''Balyoz Planı'' davası kapsamında tutuklu olarak yargılanan emekli Orgeneral Ergin Saygun, ''İddianamede darbe karargahı olarak yer alan, benim komutanlığını yaptığım 3. Kolordu Komutanlığı o dönemde tam teşekküllü NATO Karargah'ına dönüştürülmesi emrini almıştı. NATO hazırlıkları yüzünden 3. Kolordu'nun darbe yapmaya vakti yoktu. Bundan, 'vaktimiz olsaydı yapardık' gibi bir anlam çıkartılmasın.
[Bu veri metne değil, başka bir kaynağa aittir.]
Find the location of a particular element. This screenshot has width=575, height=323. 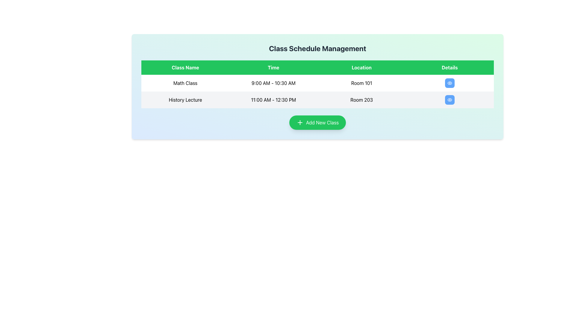

the blue rounded rectangular button with an eye icon is located at coordinates (449, 83).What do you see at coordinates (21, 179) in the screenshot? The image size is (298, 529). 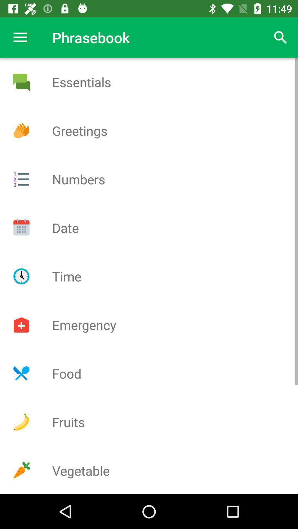 I see `show numbers` at bounding box center [21, 179].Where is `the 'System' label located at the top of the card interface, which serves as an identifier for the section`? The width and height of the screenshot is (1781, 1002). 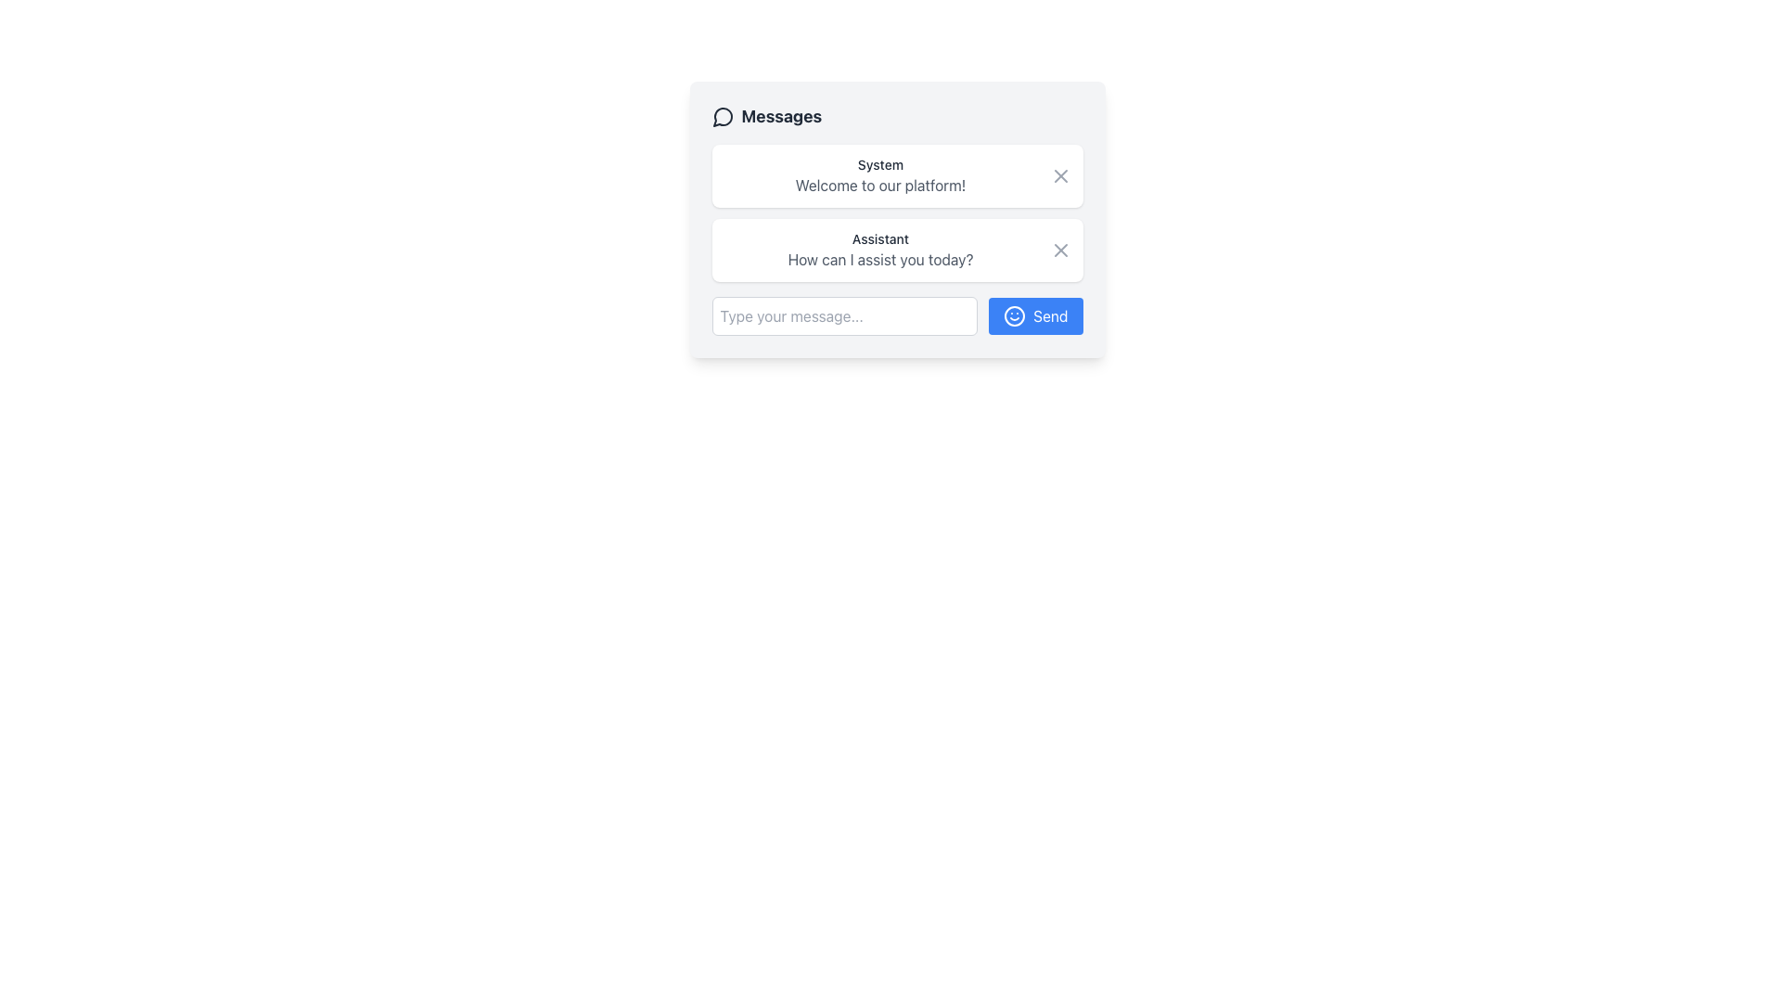 the 'System' label located at the top of the card interface, which serves as an identifier for the section is located at coordinates (879, 163).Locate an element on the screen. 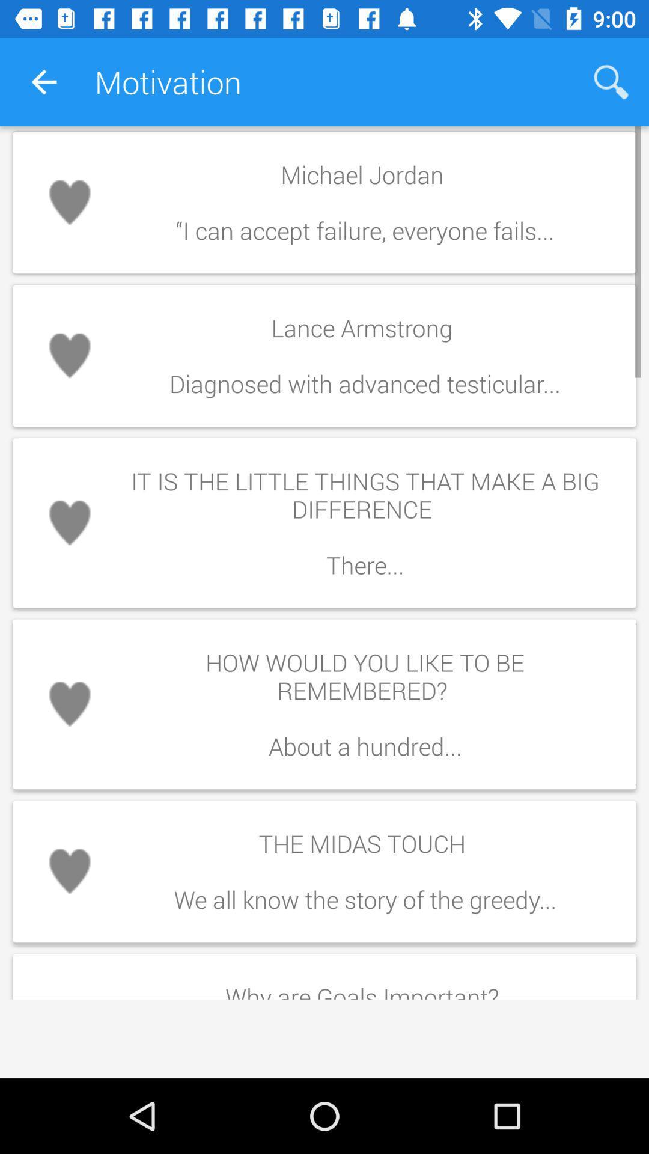  the third text below motivation is located at coordinates (325, 523).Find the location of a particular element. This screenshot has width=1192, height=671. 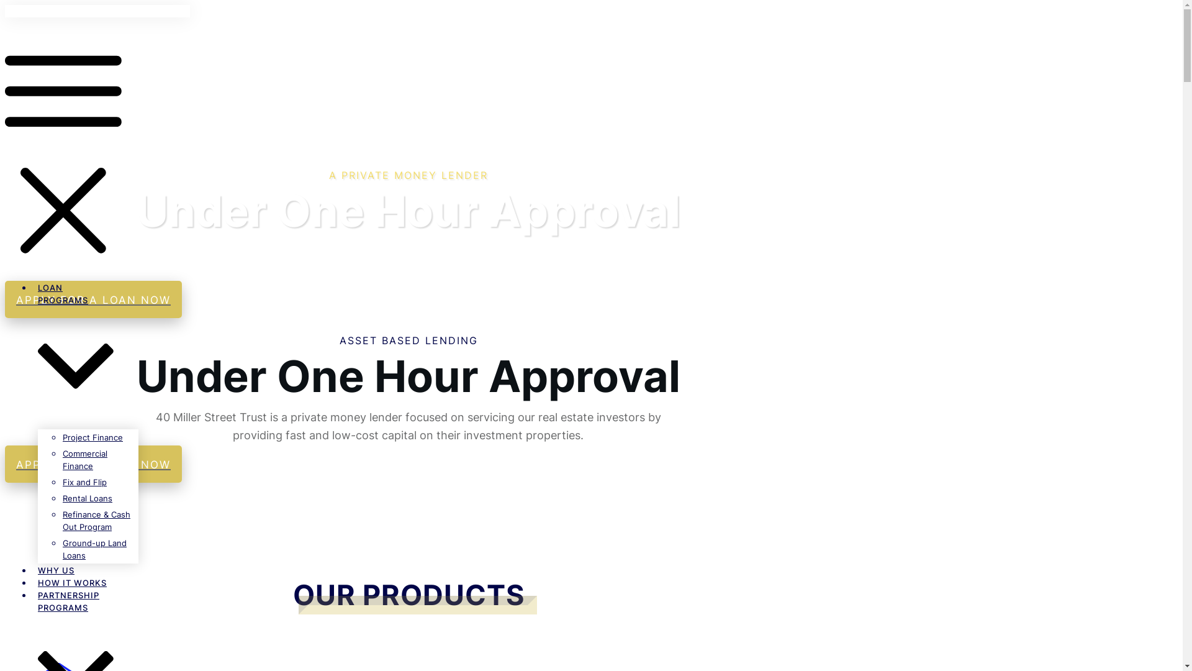

'APPLY FOR A LOAN NOW' is located at coordinates (93, 299).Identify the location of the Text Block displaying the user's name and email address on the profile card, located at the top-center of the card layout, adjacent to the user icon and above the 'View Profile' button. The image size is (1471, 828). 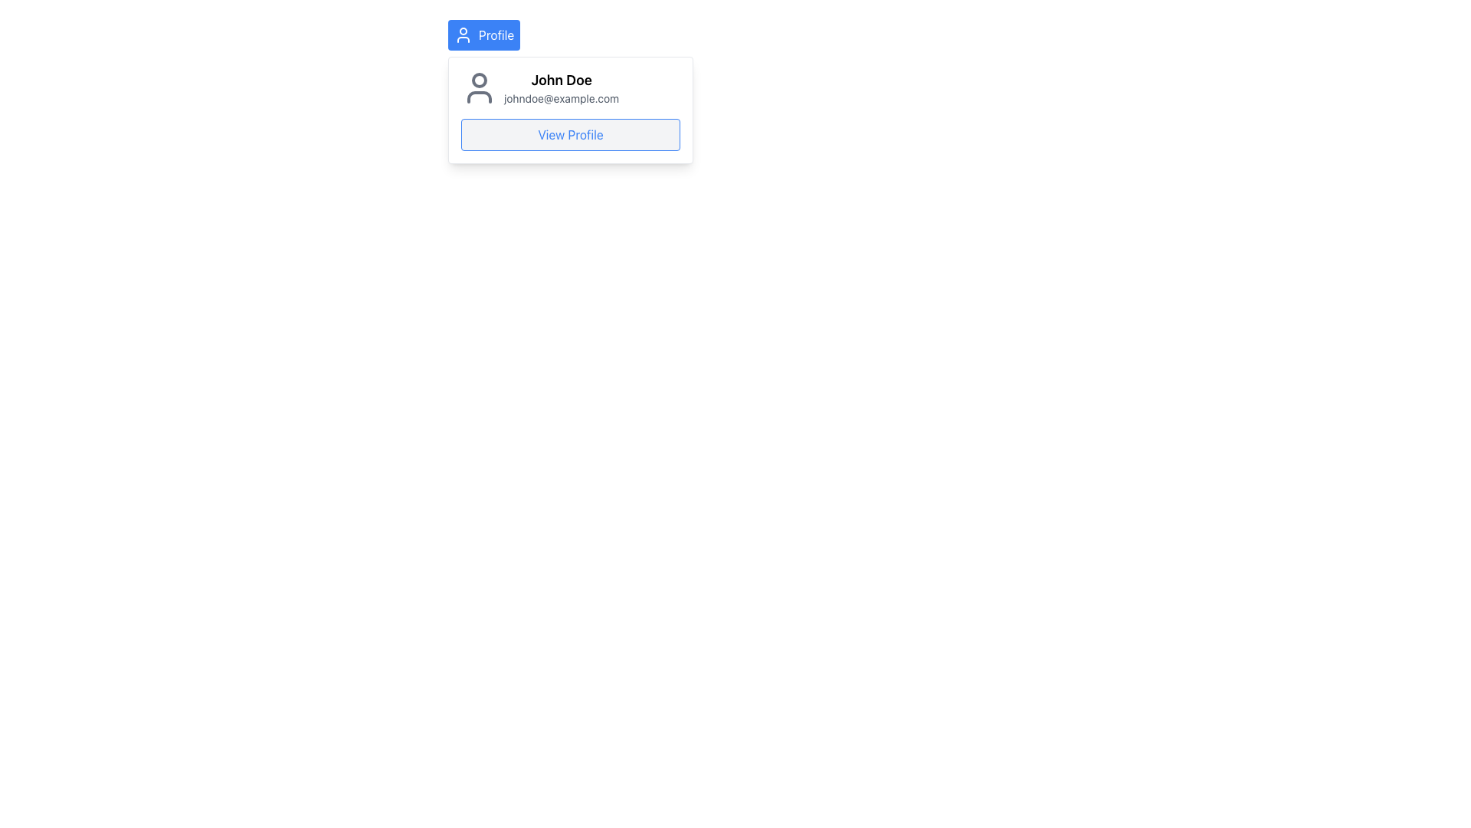
(561, 88).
Biz meşru zeminden çıkmayı, darbe yapmayı asla düşünmedik'' dedi.

İstanbul 10. Ağır Ceza Mahkemesince Silivri Ceza İnfaz Kurumları Yerleşkesi'nde oluşturulan salonda görülen duruşmada, savunmasını yapan emekli Orgeneral Ergin Saygun, 2003 yılında 1. Ordu Komutanlığı'nda düzenlenen ve 3 gün süren seminere katıldığını, aldığı emir gereği burada sunum yaptığını anlattı. Söz konusu seminerin sıkı yönetimin ilan edilmesini sağlamak üzere değil, sıkı yönetim ilan edildiğinde yapılması gerekenlere ilişkin düzenlendiğini vurgulayan Saygun, şunları kaydetti:

''İddianamede darbe karargahı olarak yer alan, benim komutanlığını yaptığım 3. Kolordu Komutanlığı o dönemde tam teşekküllü NATO Karargahı'na dönüştürülmesi emrini almıştı. Artık milli birlik olmayan 3. Kolordu, NATO'ya tahsis edilmiş ve bunun için hazırlıklarını tamamlamaya çalışan bir birlikti. NATO hazırlıkları yüzünden 3. Kolordu'nun darbe yapmaya vakti yoktu. Bundan 'vaktimiz olsaydı yapardık' gibi bir anlam çıkartılmasın. Biz meşru zeminden çıkmayı, darbe yapmayı asla düşünmedik.''

İSMİ CİSMİ MEÇHUL ŞEY

Saygun, iddianamede hakkında yer alan ''Balyoz'' belgelerinin sahte olduğunu öne sürerek ''Dava balyoz davası, ancak balyoz denen şey cismi meçhul bir şey 'Balyoz Planı'nı henüz gören yok'' dedi. İddianamede yer alan delillerin sahte olduğunun, 2003 yılında yapıldığının, iddia edilen listelerin aslında 2006 yılında oluşturulduklarının ortaya çıktığını savunan Saygun, bu konuda askeri bilirkişilerden istenen raporlara ''tarafsız değildir'' denildiğini söyledi.

BİLGİMİZ YOKTUR

Saygun, ''Tübitak başbakanlığa, polis kriminal İçişleri Bakanlığı'na bağlıdır. Bunlar tarafsız mıdır? Plan seminerlerinin kasetlerini dönemin Kara Kuvvetleri Komutanı Aytaç Yalman'a Başbakan tarafından verilmiştir. Oysa ki bu seminer hakkında görüşü sorulan MİT ve polis, 'bilgimiz yoktur' demiştir. Bu durumda bu kurumların da tarafsızlığı tartışılmalıdır. Ayrıca Aytaç Yalman bu davada tanık olarak dinlenmelidir'' diye konuştu.